▶ _Task requirements_
Each entry should be set down again verbatim, with the images omitted.

▶ _Records for processing_

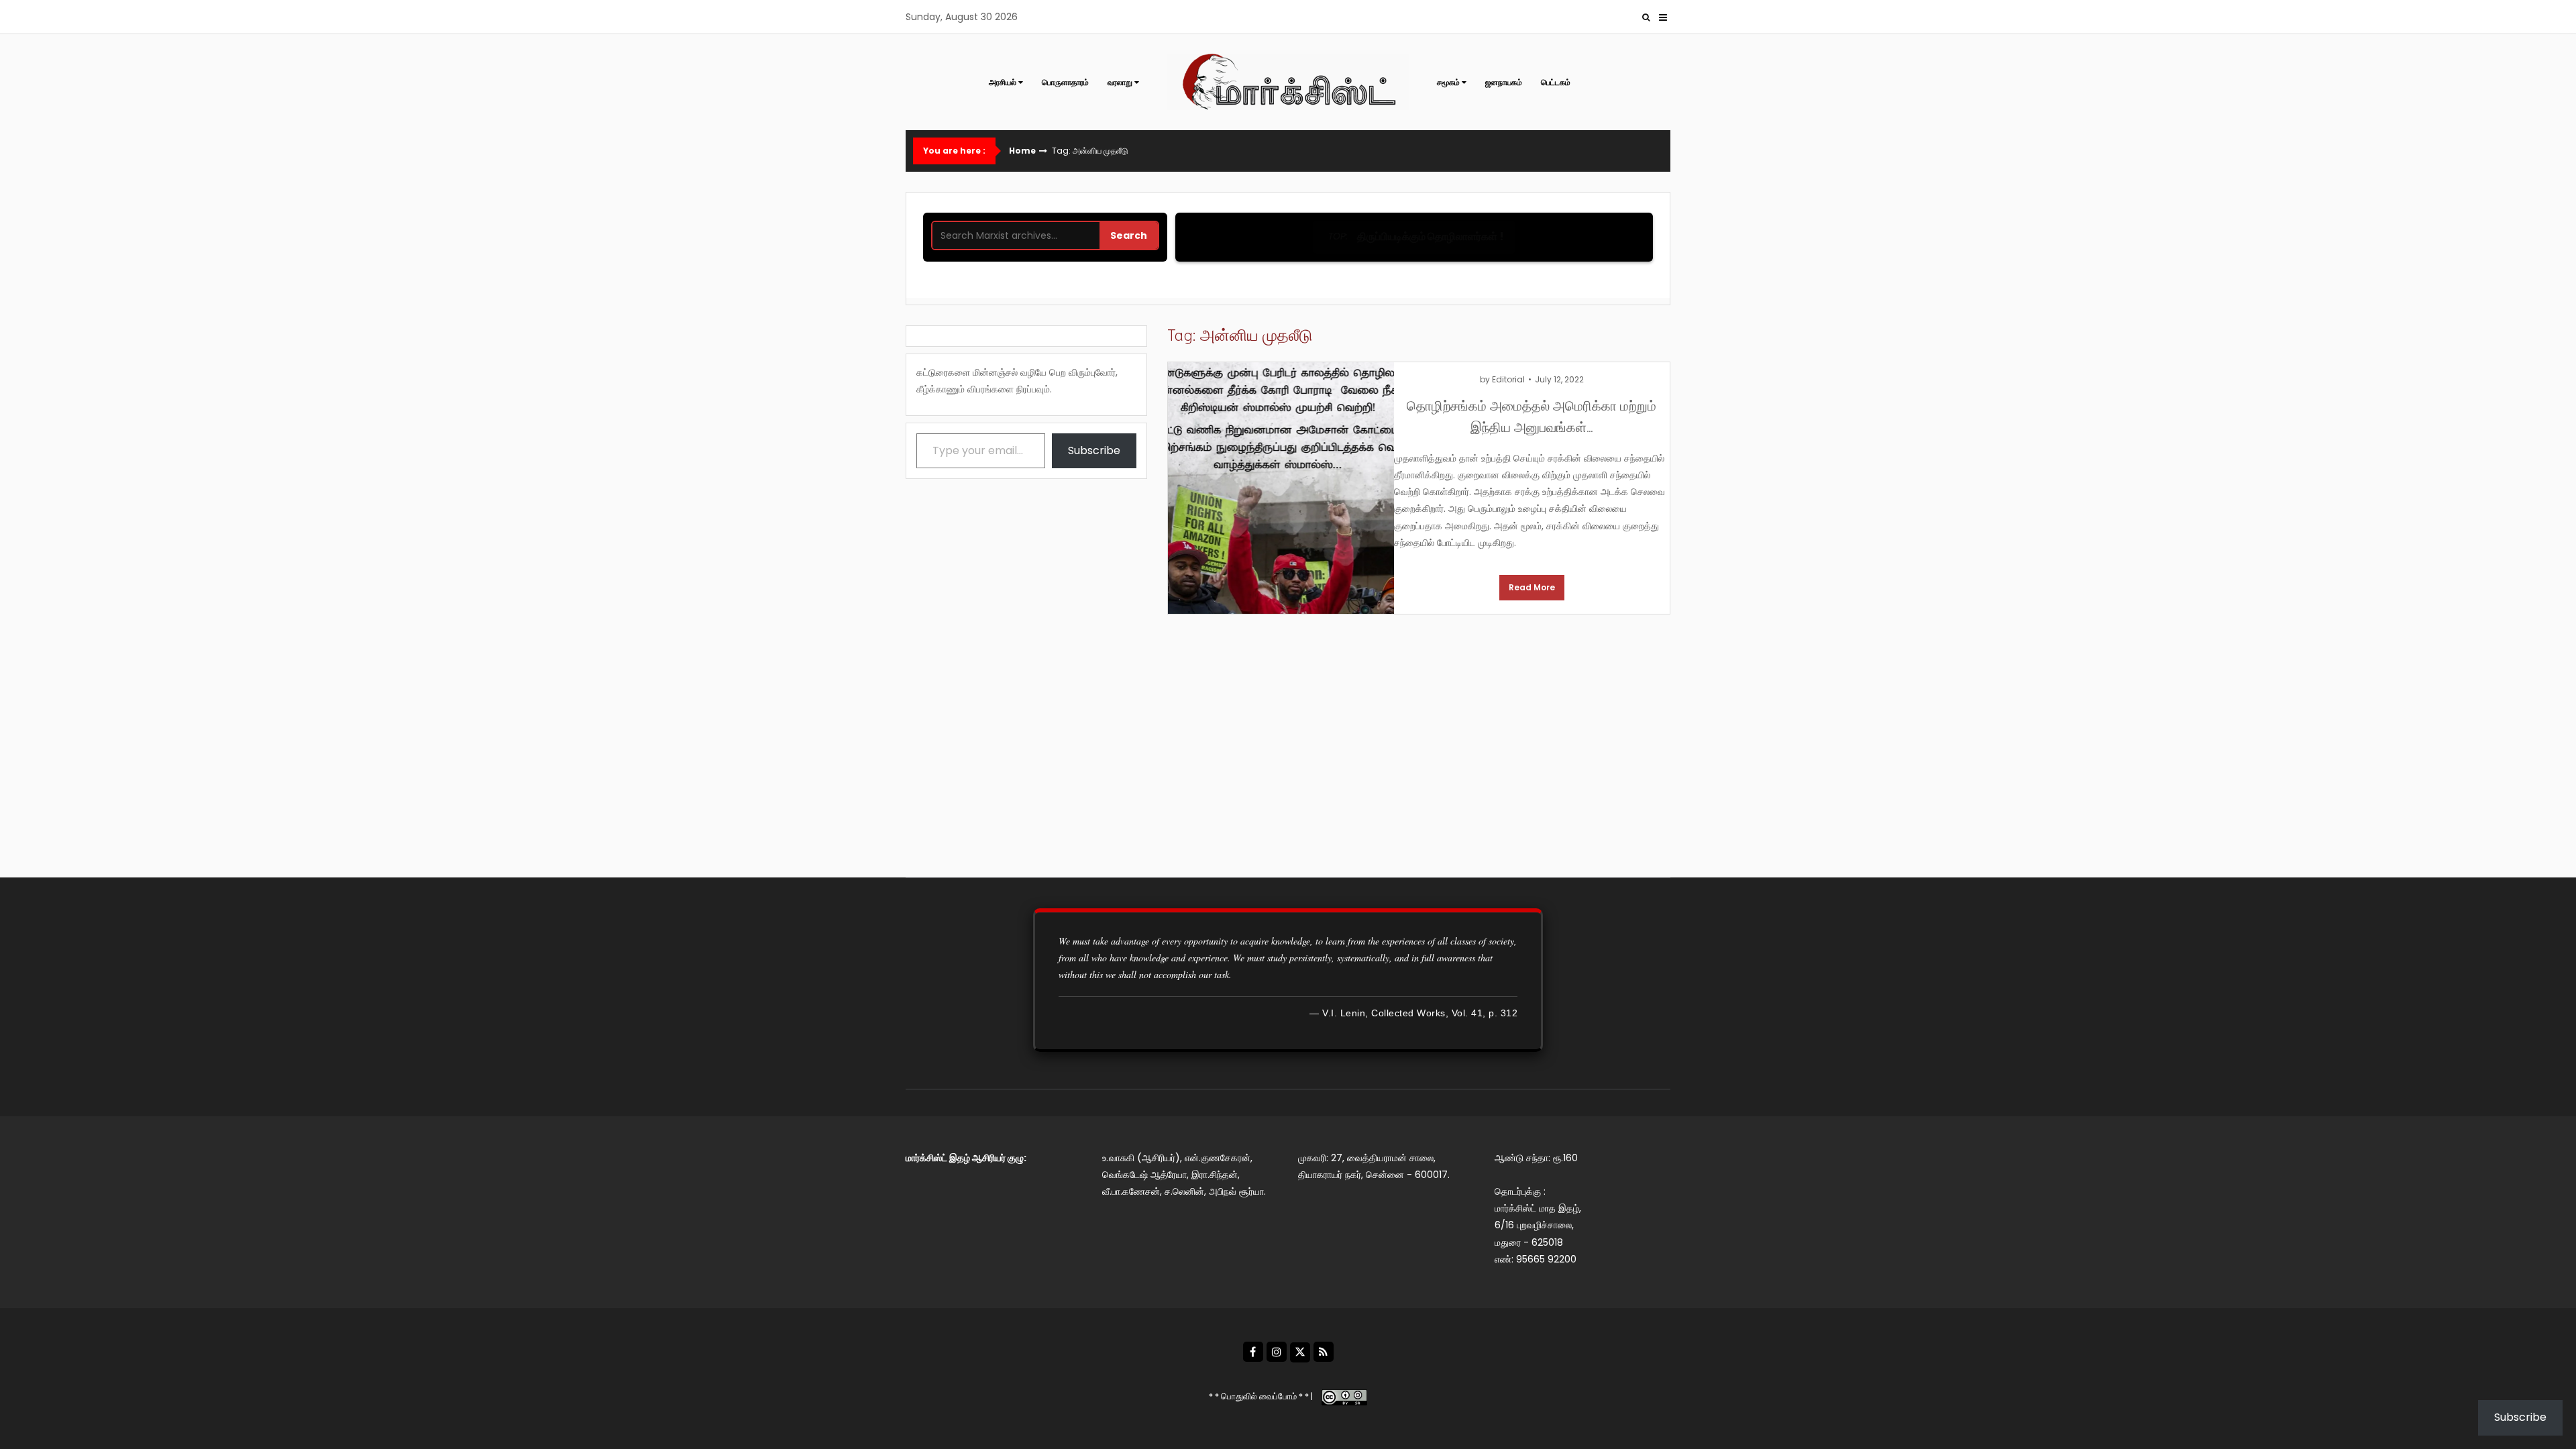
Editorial (1508, 379)
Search (1128, 235)
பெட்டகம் (1555, 82)
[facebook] (1253, 1352)
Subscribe (1094, 450)
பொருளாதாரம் (1065, 82)
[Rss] (1323, 1352)
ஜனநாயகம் (1503, 82)
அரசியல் (1002, 82)
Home (1022, 151)
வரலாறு (1120, 82)
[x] (1300, 1352)
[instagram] (1277, 1352)
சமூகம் (1448, 82)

▶ _Completed exercise_
Editorial (1508, 379)
Search (1128, 235)
பெட்டகம் (1555, 82)
[facebook] (1253, 1352)
Subscribe (1094, 450)
பொருளாதாரம் (1065, 82)
[Rss] (1323, 1352)
ஜனநாயகம் (1503, 82)
அரசியல் (1002, 82)
Home (1022, 151)
வரலாறு (1120, 82)
[x] (1300, 1352)
[instagram] (1277, 1352)
சமூகம் (1448, 82)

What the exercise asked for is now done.